Quello stesso anno, il 20 Aprile, la Sicilia era andata alle urne e il “Blocco del Popolo”, alleanza tra il PCI e il PSI aveva conquistato la maggioranza relativa alle elezioni della Assemblea Regionale Siciliana. La campagna elettorale era stata caratterizzata da diversi episodi di violenza e di minacce, e a gennaio erano già stati uccisi un dirigente (Accursio Miraglia) ed un militante comunista (Pietro Macchiarella).

Cosa accade quel giorno a Portella?

Intorno alle 9,30, quando il sindacalista Giacomo Schirò inizia a parlare, si sentono dei colpi di arma da fuoco che molta gente crede fuochi d’artificio, il rumore è sempre più forte e sulla folla cade una pioggia di proiettili: un quarto d’ora dopo si contano 11 morti e 27 feriti.

Tra le vittime la piccola Vincenza La Fata di 8 anni, Giuseppe Di Maggio di 13 anni e Serafino Lascari di 15.

Giovanni Grifò, un ragazzino di 12 anni di San Giuseppe Jato, viene colpito al fianco e trasportato all’Ospedale di Palermo dove muore 15 giorni dopo.

Il 2 maggio 1947 il ministro degli interni Mario Scelba intervenne all’Assemblea Costituente, affermando che dietro all'episodio non vi era alcuna finalità politica o terroristica, ma che doveva essere considerato un fatto circoscritto, e identificò in Salvatore Giuliano, un bandito indipendentista, e nella sua banda gli unici responsabili.

La verità giudiziaria sulla strage si è limitata agli esecutori individuati nei banditi della banda Giuliano.
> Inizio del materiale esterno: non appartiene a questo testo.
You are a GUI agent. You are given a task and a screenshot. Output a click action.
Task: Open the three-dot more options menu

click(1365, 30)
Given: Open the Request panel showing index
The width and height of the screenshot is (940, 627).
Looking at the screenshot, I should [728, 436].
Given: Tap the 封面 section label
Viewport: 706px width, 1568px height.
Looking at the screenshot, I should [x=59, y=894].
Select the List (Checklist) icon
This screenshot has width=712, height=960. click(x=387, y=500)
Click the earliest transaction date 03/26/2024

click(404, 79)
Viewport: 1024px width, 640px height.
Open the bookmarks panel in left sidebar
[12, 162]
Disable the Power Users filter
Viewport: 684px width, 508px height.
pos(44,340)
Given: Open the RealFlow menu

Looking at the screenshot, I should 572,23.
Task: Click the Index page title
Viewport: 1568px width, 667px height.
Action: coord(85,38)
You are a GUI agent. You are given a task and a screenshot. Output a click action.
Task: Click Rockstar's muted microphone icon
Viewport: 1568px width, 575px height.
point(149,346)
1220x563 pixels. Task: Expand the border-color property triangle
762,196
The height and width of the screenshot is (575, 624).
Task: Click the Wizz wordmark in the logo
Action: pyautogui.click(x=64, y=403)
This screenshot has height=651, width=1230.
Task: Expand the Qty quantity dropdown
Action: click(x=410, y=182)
Non sono mai stati individuati i mandanti della strage.

Per lo storico Giuseppe Casarubbea fu la prima strage di Stato che vide la collaborazione tra Stato, Mafia locale e Servizi segreti.

Parlare di Cosa nostra come di un corpo separato è un errore storiografico: è dimostrato che esistono intese costanti nel tempo, che conducono fino alla vicenda di Falcone e Borsellino, e non nascono in una notte dell’estate del ’92. Connessioni che sono negate e continuano a esserlo anche oggi”. Il risultato è che i mandanti della strage di Portella della Ginestra non si conoscono a distanza di quasi 70 anni. Non c’è alcuna verità ufficiale. “Cosa sono queste stragi – chiede Casarrubea – se non la manifestazione di un intervento armato su inermi cittadini?”. Cittadini innocenti tra i quali ci sono anche i primi minori vittime di mafia.